Подписанию этого дипломатического акта предшествовали англо-русские переговоры, в ходе которых Лондон потребовал от Петербурга отказаться от притязаний на памирские горные проходы. Дипломатические эксперты рекомендовали Уайтхоллу «войти в двухстороннее военное соглашение, по которому Россия возьмет на себя обязательство, чтобы ее войска не переходили реки Мургаб, а Великобритания признает необходимым не отправлять свои войска за пределы Гилгита, Ясина, Мастуджа и Читрала». Фактически русские не должны были пересекать 38-ю параллель северной широты, а Хунза и Нагар вслед за Кашмиром становились протекторатами Великобритании. Форин офис также предложил царскому правительству заранее уведомлять противоположную сторону о любой акции военного характера в пограничной зоне, направленной на восстановление порядка и мира среди местных племен[827]
. Как записал в своем дневнике 3 мая 1894 г. граф В.Н. Ламздорф, один из ведущих экспертов российского внешнеполитического ведомства, «государь считает, что нам удастся в конце концов договориться с англичанами относительно Памира, не делая им никаких существенных уступок»[828].Сначала провозглашение Читрала британским протекторатом в 1892 г., а затем его оккупация экспедиционным корпусом англо-индийской армии весной 1895 г., предпринятая с целью освобождения политического резидента, осажденного мятежниками вместе с 400 чел. личной охраны, расстроила планы некоторых русских командиров-туркестанцев пересечь Гиндукуш и установить контроль над этим высокогорным княжеством[829]
. Несмотря на положительные примеры сотрудничества между Россией и Британией в этот период по разрешению армянского вопроса и японо-китайского конфликта, царский МИД потребовал от Форин офис разъяснений относительно британского марша на Читрал[830]. Повышенная нервозность Петербурга объяснялась германскими интригами против России в Европе и сближением между Парижем и Лондоном, которое, по мнению некоторых русских дипломатов, могло привести даже к восстановлению Крымской коалиции[831].Однако, невзирая на далекий от позитивного фон переговоров, обе стороны согласились провести делимитацию Памира путем обмена нот между Кимберли и Стаалем 11 марта 1895 г., что означало завершение Большой Игры в регионе Гиндукуша. Правда демаркация границы на местности была осуществлена только к концу того же года[832]
. В результате последняя «ничейная» территория Азии оказалась поделенной между державами, а каждая из трех империй, включая Цинскую, получила естественные или, если воспользоваться словами Керзона, «научные» границы. В то время как России удалось сохранить за собой большую часть Памира, Британия гарантировала неприкосновенность небольших высокогорных государств, находившихся под ее протекторатом, а Китай окончательно оставлял за собой Синьцзян, делая невозможными любые проекты его захвата иностранными державами. С другой стороны, северная граница Афганистана наконец получила юридическое оформление на всем своем протяжении.И все же, хотя такие государственные деятели, как лорд Розбери, полагали, что длительное соперничество подошло к концу[833]

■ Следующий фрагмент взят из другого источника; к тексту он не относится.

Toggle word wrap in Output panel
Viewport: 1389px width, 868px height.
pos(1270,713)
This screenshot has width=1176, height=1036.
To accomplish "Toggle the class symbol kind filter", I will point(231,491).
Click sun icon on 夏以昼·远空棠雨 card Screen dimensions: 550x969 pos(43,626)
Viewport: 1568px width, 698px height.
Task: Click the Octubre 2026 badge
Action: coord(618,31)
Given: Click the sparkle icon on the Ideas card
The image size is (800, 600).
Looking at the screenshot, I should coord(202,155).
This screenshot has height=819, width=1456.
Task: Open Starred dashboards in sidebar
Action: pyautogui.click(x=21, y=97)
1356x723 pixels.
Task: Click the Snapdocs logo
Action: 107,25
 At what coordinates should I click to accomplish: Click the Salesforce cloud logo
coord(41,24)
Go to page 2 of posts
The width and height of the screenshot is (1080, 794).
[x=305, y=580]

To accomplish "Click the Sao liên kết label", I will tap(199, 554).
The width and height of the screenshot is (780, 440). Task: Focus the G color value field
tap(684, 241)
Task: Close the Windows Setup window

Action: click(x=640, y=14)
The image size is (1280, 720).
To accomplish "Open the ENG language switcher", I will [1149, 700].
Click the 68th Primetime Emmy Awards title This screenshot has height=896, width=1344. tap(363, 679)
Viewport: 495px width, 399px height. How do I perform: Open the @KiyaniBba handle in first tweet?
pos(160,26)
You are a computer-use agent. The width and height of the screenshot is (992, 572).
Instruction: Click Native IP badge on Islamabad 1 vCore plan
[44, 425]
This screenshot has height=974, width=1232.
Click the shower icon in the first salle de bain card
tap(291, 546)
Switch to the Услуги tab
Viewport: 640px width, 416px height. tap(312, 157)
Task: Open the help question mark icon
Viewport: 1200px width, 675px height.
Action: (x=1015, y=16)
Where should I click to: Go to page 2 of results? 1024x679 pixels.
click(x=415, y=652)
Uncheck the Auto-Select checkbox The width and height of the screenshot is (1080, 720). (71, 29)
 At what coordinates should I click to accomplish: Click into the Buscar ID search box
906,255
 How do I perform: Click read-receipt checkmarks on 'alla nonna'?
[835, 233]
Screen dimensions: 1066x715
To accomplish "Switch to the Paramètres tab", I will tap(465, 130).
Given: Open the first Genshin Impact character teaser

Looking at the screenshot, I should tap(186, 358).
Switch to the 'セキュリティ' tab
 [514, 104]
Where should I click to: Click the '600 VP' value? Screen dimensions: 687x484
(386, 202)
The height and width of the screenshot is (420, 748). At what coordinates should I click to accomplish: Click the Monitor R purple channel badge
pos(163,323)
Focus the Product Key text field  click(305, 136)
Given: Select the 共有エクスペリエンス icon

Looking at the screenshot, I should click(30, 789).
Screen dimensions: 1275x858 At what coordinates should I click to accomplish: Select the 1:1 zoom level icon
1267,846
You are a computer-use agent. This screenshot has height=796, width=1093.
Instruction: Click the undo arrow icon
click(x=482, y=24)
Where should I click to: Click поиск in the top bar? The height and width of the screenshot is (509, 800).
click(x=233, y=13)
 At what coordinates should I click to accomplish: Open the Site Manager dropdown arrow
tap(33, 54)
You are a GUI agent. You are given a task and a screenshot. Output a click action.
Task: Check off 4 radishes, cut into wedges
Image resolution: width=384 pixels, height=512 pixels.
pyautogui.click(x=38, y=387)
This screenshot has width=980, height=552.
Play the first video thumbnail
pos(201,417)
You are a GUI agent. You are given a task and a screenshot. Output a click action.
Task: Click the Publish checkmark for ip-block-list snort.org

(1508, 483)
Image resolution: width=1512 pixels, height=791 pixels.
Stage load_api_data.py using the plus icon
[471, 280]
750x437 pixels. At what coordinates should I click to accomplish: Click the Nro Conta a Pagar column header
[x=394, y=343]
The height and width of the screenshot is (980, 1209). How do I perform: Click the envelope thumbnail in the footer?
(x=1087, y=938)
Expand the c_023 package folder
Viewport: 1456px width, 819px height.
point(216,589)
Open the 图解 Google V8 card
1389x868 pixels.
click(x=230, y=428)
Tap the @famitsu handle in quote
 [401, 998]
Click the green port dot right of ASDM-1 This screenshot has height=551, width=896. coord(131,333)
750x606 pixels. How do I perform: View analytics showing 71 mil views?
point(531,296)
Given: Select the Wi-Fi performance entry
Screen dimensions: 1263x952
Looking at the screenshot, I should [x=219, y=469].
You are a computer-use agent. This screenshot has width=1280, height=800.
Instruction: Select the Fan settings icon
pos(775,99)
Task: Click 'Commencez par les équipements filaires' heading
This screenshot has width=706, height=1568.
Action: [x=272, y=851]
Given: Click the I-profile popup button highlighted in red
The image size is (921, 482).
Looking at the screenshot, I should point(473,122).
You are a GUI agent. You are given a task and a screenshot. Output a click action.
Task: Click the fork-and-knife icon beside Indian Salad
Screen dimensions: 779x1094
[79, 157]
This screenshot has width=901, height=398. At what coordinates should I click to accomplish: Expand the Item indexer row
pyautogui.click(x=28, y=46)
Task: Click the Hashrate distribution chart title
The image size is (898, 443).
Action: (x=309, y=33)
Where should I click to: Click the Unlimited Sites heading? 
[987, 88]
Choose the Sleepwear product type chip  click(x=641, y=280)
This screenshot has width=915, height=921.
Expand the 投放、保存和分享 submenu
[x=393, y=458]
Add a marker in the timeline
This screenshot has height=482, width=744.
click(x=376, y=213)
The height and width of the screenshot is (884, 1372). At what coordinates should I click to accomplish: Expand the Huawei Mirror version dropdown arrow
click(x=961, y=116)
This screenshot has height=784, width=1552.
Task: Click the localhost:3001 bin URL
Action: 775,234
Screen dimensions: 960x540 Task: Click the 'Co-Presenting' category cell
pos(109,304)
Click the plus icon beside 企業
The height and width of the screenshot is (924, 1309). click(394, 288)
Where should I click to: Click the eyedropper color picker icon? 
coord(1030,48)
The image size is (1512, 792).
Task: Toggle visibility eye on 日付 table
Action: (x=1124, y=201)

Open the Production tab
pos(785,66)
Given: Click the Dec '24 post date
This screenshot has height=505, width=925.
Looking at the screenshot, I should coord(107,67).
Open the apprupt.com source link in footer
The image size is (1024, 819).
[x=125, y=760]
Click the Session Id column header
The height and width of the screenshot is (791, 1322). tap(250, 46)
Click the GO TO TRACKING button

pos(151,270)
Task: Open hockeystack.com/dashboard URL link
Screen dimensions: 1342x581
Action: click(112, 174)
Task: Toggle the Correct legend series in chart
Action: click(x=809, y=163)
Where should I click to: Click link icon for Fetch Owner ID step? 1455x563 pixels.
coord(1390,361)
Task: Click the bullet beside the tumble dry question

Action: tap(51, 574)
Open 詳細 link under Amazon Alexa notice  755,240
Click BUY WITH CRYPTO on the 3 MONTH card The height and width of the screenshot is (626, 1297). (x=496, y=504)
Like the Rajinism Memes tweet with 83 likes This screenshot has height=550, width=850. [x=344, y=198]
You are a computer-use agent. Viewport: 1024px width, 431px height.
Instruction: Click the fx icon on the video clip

, военная партия в России, а также многие администраторы на местах, вроде губернатора Закаспийской области генерал-майора А.Н. Куропаткина, продолжали выступать за немедленную оккупацию Герата «под шумок» вспыхнувшей летом 1894 г. на Дальнем Востоке японо-цинской войны[834]. Аналогичным образом, как свидетельствуют современники, царские стратеги все еще лелеяли планы пересмотра границ Центральной Азии. Так, Р. Кобольд, речь о котором шла в предыдущей главе, отмечал в своей книге: «Похоже, что проекты вторжения в Бадахшан и Читрал из района верхнего течения Окса выступают предметом общей дискуссии за обеденным столом губернатора Ферганы, а офицеры в Хороге (пограничный пост на Памире. —Они уверены, что соответствующим образом передвинут границу на юг к Гиндукушу, пересекут Оке и оккупируют Бадахшан. Они ожидают, что наше правительство сдастся и не осмелится рисковать войной с ними от имени эмира»[835]
.Ситуация могла стать еще хуже, если бы началась борьба за трон в Кабуле после смерти престарелого эмира Абдур Рахмана. В этом случае русско-французский альянс, возникший в начале 1890-х гг., был способен заставить Великобританию проводить более взвешенную политику в Афганистане[836]
. Дж. Керзон, который совершил тщательно спланированную поездку в столицу этого государства по приглашению афганского правителя, придерживался аналогичного мнения, хотя последний гарантировал свою абсолютную лояльность Британии[837].